It probably is no longer accurate to describe the Seahawks front office as a train wreck. Train wrecks are a finite occurrence, eventually they stop. This thing has stretched on for the last two+ seasons, and shows no signs of stopping anytime soon. The clown car that is the Seahawks front office just got a little wackier. It is not even possible to read between the lines anymore because they are so scrambled, M.C. Escher would be confused. One thing that triggered my cringe reflex was reading about how Leiweke is committed to managing the collaborative decision making across the myriad of front office roles.
I have never played organized football. I have never hired an executive. I have never paid someone a kajillion dollars. One thing I have done is manage some of the most complex projects in the software industry. I have inherited and overseen some of the most convoluted management structures one could imagine where literally dozens of high-ranking officials believed they owned each decision. There was always a lot of talk about collaboration and “doing the right thing for the business.” What I learned was that collaboration should be used as way to generate and/or validate ideas, it should never be used as a decision-making model. Defined authority equals defined accountability, and vice versa.
How many people will need to be involved when the moment of truth arrives for a free agent offer? Can our new GM make that decision on his own? Will he need to run it by Carroll? What about Leiweke? What will the velocity of our decision making be? Will players know who decides what?
“My job will be to synthesize that group,” Leiweke said. “But everybody is going to sign on to a plan where they’re going to work together.”

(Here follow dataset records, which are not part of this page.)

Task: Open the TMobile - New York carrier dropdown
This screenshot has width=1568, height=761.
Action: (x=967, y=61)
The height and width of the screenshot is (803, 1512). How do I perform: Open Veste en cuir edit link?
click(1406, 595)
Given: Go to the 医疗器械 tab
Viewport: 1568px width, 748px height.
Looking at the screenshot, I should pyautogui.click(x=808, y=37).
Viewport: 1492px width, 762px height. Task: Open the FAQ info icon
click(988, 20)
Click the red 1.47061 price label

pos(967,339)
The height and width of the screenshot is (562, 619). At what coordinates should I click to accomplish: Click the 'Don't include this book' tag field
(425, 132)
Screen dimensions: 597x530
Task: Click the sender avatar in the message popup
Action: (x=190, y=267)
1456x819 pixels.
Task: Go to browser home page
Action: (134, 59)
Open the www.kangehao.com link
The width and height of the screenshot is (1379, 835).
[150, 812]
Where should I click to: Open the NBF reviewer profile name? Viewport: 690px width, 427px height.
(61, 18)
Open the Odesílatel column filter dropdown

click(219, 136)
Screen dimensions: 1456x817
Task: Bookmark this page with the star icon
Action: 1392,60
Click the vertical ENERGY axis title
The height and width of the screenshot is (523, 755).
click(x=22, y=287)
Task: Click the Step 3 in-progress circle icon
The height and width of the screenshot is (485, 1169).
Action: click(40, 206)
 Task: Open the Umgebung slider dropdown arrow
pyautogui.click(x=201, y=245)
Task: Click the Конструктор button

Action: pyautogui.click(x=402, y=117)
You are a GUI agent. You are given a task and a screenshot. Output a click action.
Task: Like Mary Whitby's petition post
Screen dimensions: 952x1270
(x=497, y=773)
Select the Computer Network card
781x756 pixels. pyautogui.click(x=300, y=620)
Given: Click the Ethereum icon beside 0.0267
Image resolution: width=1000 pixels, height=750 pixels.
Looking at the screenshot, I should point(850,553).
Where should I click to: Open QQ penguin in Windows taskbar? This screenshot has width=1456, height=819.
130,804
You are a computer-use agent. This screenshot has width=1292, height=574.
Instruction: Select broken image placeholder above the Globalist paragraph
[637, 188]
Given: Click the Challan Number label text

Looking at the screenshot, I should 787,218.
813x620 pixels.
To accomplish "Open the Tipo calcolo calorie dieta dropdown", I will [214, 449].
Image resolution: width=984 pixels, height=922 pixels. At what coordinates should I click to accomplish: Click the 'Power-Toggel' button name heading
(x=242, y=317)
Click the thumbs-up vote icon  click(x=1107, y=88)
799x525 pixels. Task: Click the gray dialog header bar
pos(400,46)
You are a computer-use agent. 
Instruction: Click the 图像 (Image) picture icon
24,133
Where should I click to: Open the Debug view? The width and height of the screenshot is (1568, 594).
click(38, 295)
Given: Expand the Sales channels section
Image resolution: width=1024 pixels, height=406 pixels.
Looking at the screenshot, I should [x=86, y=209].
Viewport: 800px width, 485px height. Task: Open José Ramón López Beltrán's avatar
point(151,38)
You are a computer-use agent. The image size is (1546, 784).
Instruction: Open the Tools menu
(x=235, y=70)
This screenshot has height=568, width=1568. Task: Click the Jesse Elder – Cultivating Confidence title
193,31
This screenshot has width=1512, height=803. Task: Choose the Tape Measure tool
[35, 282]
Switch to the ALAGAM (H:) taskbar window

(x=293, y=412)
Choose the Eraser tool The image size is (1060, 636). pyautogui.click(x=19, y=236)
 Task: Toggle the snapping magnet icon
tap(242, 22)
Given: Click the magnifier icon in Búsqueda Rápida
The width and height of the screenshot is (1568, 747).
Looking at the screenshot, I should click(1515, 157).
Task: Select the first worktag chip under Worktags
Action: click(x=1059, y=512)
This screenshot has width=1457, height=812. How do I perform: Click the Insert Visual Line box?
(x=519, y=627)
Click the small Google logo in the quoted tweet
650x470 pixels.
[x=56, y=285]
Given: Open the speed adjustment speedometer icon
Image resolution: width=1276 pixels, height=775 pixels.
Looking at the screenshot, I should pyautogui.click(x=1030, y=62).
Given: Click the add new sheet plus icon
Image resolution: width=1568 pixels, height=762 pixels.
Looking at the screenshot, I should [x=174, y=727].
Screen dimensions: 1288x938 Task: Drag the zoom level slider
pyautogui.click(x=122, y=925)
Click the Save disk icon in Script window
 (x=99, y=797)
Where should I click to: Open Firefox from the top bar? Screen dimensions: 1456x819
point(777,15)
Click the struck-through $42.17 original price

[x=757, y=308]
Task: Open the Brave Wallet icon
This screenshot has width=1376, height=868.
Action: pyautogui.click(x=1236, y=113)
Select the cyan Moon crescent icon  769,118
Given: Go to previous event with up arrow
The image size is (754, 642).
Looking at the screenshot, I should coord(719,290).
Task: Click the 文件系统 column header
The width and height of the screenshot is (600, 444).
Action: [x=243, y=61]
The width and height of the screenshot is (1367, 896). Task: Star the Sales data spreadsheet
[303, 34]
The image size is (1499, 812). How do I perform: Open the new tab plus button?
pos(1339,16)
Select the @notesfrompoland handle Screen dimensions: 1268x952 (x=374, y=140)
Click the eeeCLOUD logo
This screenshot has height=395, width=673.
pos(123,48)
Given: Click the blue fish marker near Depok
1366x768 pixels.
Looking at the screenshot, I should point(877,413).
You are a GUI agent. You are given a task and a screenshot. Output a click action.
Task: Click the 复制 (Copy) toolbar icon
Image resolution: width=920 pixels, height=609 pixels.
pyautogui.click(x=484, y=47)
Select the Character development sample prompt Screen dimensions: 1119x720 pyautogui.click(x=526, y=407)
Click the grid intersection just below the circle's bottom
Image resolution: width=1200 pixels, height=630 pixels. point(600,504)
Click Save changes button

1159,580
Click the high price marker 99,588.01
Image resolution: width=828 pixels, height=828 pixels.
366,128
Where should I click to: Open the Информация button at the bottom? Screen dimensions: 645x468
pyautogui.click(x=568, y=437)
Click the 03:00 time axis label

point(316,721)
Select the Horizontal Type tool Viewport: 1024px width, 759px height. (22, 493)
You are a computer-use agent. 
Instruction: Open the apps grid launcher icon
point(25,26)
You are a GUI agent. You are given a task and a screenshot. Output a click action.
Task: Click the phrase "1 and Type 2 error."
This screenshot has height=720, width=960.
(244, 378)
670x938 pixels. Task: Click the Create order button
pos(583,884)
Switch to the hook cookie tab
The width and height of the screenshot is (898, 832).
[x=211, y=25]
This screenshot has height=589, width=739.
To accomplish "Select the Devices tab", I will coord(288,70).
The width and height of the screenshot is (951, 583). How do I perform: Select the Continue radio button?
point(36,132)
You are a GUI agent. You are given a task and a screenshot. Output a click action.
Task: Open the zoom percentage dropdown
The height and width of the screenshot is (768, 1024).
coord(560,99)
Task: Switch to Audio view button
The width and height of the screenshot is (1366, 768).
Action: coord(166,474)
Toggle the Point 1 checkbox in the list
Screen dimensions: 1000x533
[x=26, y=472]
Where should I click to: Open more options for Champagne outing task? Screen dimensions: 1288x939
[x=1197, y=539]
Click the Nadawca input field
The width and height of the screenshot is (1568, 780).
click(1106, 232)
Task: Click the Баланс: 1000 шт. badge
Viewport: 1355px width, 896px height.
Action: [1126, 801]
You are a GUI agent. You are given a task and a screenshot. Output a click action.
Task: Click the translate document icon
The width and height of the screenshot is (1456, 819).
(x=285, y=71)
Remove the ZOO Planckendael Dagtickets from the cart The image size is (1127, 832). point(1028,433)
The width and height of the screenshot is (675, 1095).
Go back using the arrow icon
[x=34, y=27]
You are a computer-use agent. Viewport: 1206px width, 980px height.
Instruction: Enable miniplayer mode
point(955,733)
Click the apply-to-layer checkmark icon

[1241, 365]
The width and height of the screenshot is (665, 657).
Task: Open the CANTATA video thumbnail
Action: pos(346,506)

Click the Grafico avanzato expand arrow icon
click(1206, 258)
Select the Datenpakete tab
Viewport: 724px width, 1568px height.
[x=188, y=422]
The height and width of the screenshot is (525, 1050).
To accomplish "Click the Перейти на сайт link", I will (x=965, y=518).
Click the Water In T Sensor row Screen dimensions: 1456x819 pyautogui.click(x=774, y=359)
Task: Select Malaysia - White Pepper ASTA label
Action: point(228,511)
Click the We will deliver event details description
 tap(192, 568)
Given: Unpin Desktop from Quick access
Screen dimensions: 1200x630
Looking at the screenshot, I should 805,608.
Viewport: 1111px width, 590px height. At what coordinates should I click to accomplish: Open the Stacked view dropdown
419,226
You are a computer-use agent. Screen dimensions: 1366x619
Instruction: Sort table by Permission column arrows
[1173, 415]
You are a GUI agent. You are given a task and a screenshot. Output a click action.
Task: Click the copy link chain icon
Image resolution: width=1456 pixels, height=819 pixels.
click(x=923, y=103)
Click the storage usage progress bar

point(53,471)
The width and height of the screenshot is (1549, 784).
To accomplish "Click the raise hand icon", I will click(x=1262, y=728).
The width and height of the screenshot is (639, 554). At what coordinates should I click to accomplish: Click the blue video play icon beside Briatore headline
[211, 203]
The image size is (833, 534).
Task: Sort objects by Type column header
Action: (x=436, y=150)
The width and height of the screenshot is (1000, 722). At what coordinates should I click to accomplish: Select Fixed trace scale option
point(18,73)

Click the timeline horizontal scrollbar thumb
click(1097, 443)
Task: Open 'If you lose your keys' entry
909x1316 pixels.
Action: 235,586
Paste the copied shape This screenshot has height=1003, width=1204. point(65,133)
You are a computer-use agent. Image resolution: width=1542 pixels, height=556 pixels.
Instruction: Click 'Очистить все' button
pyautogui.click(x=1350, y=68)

He went on to say, “We’re going to have collaboration on the draft. Our general manager will hear from Pete, and that’s a really important thing. And that’s really how we wanted to set this up. There’s two kinds of tension, good tension and bad tension. We’re going to set this up where there’s good tension where people are weighing in and we’re talking and we’re communicating. “No one person will sit in judgment of sweeping issues.”Those words should make every Seahawks fan shudder. We now are left to hope that this wackado structure magically forms into a functioning whole, where the left arm and legs belong to one person, the right arm and heart belong to another and the brain is spliced across all three. Dr. Frankenstein failed with such experiments dozens of times, and his “success” killed people. Hawks fans will soon be saying, “Rise….RIIIIISSE,” to more than just our battered QB.